Great Britain aim for historic step
The long road to the Men’s EHF EURO 2026 in Denmark, Norway and Sweden starts this weekend with a four-team tournament in qualifiers phase 1 in Azerbaijan. This short series presents all four participants. Part 4: Great Britain.
A decade after playing at their home 2012 Olympics in London, British Handball are hoping for another highlight: getting to the next stage of an international tournament.
The first chance to do so in 2023 is the qualifiers phase 1 tournament for the Men’s EHF EURO 2026 this weekend, when Great Britain meet Cyprus, hosts Azerbaijan, and Malta. All matches will be streamed live on EHFTV.
- Great Britain never qualified for a major championship, but took part in the 2012 Olympics as the host nation
- one player who competed at the London Olympics is still part of the team: Sébastien Edgar
- the team is led since June 2017 by Portuguese head coach Ricardo Vasconcelos
- their 17-man squad includes five players from domestic clubs; the others are spread over eight different European leagues, with four players competing in Portugal
Most important question: Can Great Britain advance to the next phase?

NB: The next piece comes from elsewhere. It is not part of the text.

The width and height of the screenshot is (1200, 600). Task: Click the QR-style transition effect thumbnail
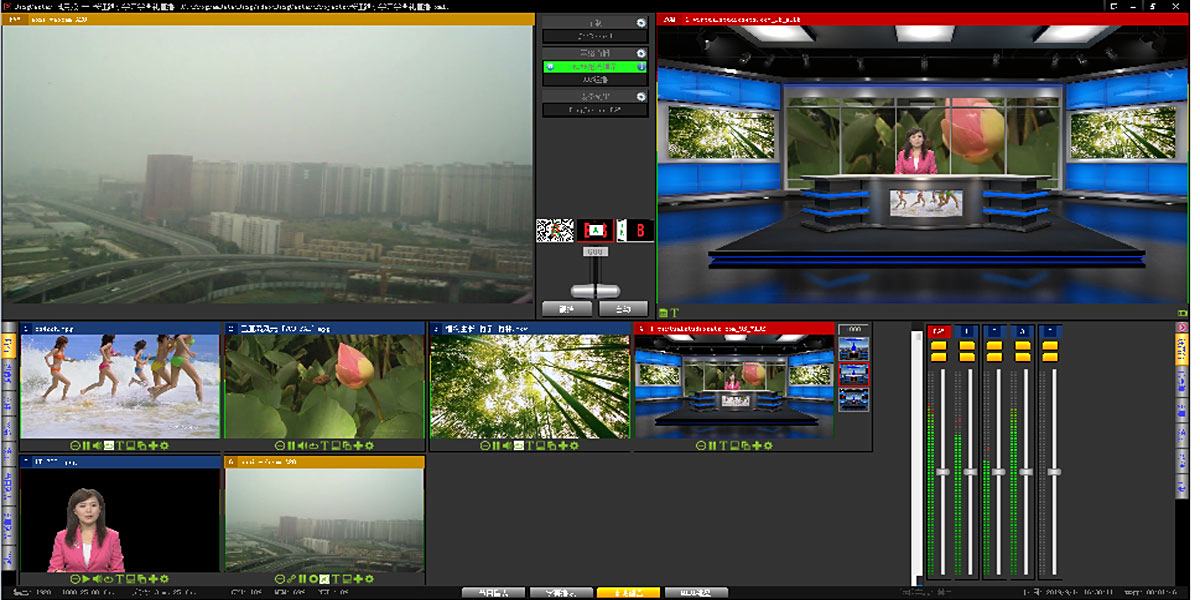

It would be a first in the history of British Handball, but the team believes they can do it this time: taking the next step on the long road of the qualification for the EHF EURO 2026.
With a team in a constant building process, and recovering from an obvious setback during the Covid-19 pandemic which vastly limited playing and training options, the current squad is “very young and talented”, as head coach Ricardo Vasconcelos puts it in a statement on the British Handball website.
“This year presents us with two opportunities to do what was never done before and qualify to the next stage,” says Vasconcelos, also referring to the IHF Emerging Nations event coming up in April.
“The tournament in Baku is the first opportunity and we are very focused and ready to take this challenge. We are fully aware of the quality of the opposition, but our focus is on ourselves and in being competent in all areas of the game.”
While their ambitions are strong, international experience might become a factor: only one player in the 17-man squad competes in a major European league: right wing Francisco Pereira plays for Füchse Berlin in the German Bundesliga.
How do they rate themselves?
The calculations are easy: With only one team guaranteed of progressing from this four-team event, Great Britain will have lo leave all three opponents behind them in the final standings on Sunday. Starting against Cyprus on Friday, followed by matches against Azerbaijan and Malta, it certainly sounds like a challenging task for Vasconcelos’ team.
But the head coach is full of confidence.
“We won't shy away from the fact that we want to qualify,” he says. “This change in our goal-setting process is a natural reflection on our progress, and we are very happy to be able to do so. Our responsibility is to honour Great Britain, and we will do our best.”
Under the spotlight: Sébastien Edgar
He had already been part of the national team for four years when Great Britain had their historic appearance at the Olympic handball tournament in 2012. And at age 31 now, he is still part of the team in 2023.
Sébastien Edgar was born in Essex but moved to France at a young age. He competed in judo before taking up handball. He joined USAM Nimes Gard for two seasons in 2010 and spent seven more seasons in France before moving to his current club, Handball Käerjeng in Luxembourg.
Not just his vast experience, but also his versatility on court might come in handy for Great Britain, as Edgar is both usable as a right wing and a right back.
What the numbers say
0 and 1 – Great Britain never qualified for a major championship but still played at one: with London hosting the 2012 Olympics, the national team did not have to go through qualification.
Did you know?
While Great Britain will try to enter new territory by reaching the next qualifying phase of the EHF EURO 2026 this week, British Handball have just entered a new era off the court with the appointment of Chris Smith as the new independent chair of the Board of Directors, succeeding Paul Bray who has stepped down from that role after eight years.
“I look forward to working with the board, handball communities at all levels, partners and associates to raise the sport’s profile, grow wider success and make handball a leading sport in the UK,” Smith says.